Using Sherman-Morrison Theorem inverse associated with (8) can be found. If A is an invertible square matrix and uv are column vectors, then Sherman-Morrison formula states that

$$\begin{aligned} (A+uv^T)^{-1} = A^{-1}-\frac{A^{-1} uv^T A^{-1}}{1+v^T A^{-1} u} \end{aligned}$$
(9)

If we consider \( A = \lambda I \) and \( u = v = y \) then

$$\begin{aligned} {\begin{matrix} (\lambda I+yy^T)^{-1} = &{}(\lambda I)^{-1}-\frac{(\lambda I)^{-1} yy^T (\lambda I)^{-1}}{1+y^T (\lambda I)^{-1} y} = \frac{I}{\lambda }-\frac{ \frac{yy^T}{\lambda ^2} }{1+\frac{y^Ty}{\lambda }}\\ \end{matrix}} \end{aligned}$$
(10)

Now

$$\begin{aligned} {\begin{matrix} y^T(yy^T+\lambda I)^{-1} y = &{} y^T \left( \frac{I}{\lambda }-\frac{ \frac{yy^T}{\lambda ^2} }{1+\frac{y^Ty}{\lambda }} \right) y =\frac{y^Ty}{\lambda } - \frac{ \frac{y^Tyy^Ty}{\lambda ^2} }{1+\frac{y^Ty}{\lambda }} \\ = \frac{\frac{y^Ty}{\lambda }}{1+\frac{y^Ty}{\lambda }} \end{matrix}} \end{aligned}$$
(11)

Therefore

$$\begin{aligned} y^T \;(yy^T+\lambda I)^{-1} y \rightarrow 1, \text {when} \; \lambda \rightarrow 0 \end{aligned}$$
(12)

Substituting Eq. (12) in Eq. (8) we get

$$\begin{aligned} v_{pred} = vy^T \;(yy^T+\lambda I)^{-1} y \sim v \times 1 \sim v \end{aligned}$$
(13)

This means that \( k(x_i, x_j) = y_iy_j \) is an ideal kernel for regression problems.

2.2 Data Compression

As discussed earlier the data points corresponding to \(f^*\) scales as \(O(N^2)\). We used supervised pre-clustering approach for compressing the data in an efficient manner.

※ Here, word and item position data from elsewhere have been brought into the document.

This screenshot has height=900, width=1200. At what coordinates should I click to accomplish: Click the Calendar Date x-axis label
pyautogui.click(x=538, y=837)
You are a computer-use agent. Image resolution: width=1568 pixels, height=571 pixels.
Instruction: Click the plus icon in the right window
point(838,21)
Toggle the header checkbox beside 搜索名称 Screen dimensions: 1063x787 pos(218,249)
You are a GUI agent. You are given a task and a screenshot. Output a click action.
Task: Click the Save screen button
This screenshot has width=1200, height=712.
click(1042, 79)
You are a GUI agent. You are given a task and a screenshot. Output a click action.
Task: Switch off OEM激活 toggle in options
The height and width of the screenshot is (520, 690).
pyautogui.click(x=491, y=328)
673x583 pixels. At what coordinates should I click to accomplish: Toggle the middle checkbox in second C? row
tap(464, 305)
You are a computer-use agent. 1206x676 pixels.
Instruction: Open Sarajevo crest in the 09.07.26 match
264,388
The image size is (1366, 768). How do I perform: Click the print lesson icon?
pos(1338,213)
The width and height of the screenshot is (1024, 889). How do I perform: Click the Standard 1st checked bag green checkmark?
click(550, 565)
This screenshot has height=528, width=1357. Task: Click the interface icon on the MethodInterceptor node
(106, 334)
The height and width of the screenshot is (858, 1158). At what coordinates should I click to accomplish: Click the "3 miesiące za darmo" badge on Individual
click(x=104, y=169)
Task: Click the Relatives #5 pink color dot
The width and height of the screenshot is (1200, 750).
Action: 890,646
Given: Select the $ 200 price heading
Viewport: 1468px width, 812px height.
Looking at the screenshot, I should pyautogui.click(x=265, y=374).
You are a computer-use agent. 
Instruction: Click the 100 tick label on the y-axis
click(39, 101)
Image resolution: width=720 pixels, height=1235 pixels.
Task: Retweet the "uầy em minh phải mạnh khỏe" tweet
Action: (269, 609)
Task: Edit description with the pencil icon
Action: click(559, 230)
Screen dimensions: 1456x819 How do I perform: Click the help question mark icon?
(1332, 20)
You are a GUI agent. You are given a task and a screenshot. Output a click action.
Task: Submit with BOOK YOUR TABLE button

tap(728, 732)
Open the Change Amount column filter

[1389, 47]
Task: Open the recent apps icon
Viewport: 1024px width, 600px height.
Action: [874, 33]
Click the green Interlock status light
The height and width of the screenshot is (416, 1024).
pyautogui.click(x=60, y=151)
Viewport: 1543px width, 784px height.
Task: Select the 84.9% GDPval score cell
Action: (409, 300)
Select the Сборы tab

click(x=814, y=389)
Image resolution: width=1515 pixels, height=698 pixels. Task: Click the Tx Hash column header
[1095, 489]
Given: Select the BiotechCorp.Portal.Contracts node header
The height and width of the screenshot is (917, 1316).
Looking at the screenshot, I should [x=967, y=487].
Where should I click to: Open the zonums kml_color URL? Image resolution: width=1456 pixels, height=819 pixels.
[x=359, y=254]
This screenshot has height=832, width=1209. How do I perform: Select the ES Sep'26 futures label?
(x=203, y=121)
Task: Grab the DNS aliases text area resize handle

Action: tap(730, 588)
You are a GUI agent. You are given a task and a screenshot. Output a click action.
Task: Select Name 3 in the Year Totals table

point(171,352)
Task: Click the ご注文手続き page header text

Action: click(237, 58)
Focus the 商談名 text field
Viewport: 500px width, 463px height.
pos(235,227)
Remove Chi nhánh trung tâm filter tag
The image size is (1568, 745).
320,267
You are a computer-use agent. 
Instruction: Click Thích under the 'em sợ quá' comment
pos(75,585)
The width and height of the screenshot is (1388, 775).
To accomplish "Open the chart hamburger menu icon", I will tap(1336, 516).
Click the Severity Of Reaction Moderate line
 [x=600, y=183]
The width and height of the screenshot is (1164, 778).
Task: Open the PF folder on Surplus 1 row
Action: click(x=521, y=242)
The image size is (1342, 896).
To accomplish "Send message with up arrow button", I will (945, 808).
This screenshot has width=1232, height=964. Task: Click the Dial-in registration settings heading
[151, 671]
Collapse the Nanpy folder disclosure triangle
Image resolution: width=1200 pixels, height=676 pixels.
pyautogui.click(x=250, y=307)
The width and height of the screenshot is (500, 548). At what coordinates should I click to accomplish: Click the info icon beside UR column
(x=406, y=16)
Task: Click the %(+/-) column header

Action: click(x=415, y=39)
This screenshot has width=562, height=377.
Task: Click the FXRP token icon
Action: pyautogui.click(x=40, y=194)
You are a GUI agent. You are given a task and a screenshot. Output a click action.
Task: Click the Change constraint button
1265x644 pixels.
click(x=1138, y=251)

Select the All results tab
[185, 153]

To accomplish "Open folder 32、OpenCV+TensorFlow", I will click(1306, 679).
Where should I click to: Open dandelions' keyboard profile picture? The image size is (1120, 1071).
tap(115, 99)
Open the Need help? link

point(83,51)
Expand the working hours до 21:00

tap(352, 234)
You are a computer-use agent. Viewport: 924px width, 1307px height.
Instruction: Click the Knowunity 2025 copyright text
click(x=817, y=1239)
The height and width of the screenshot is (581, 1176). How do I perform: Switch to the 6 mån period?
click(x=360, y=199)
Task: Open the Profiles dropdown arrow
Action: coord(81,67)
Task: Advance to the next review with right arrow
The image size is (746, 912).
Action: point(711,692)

[13] developed a supervised pre-clustering approach for scaling kernel based regression by making use of the concepts of uniform continuity and compactness. In the pre-clustering approach developed by [13], the function f to be learned is uniformly continuous, by assuming that it lies in a continuous RKHS \(\mathcal {F}\), having the domain of its members a compact set \(\mathcal {X}\). i.e., for the function f, corresponding to similarity measure \(\epsilon \), there exists a radius, \(\delta \), independent of \(x \in \mathcal {X}\), such that

$$\begin{aligned} \hat{d}(f(x), f(x')) < \epsilon \; \forall \; x' \in B(x,\delta ) \end{aligned}$$
(14)

The basic idea of pre-clustering is that any data points which satisfy (14) can be considered to be “similar” and therefore form pre-clusters. The centers of the clusters are then used as a sparse data set for the function estimation.

If \(M<< N\) are the data points after compression then \(f^*\) can be found using the \(M^2<<N^2\) data points \(\left\{ \left( \tilde{K}(x_i,x_j), y_iy_j \right) , i,j = 1,2,\dots M \right\} .\)

2.3 Two Stage Approach

We used two stage optimization for finding f and \(f^*\), that is \(f^*\) is first solved and then f is found out using the new \(f^*\). Kernel ridge regression approach is used to find f and \(f^*\).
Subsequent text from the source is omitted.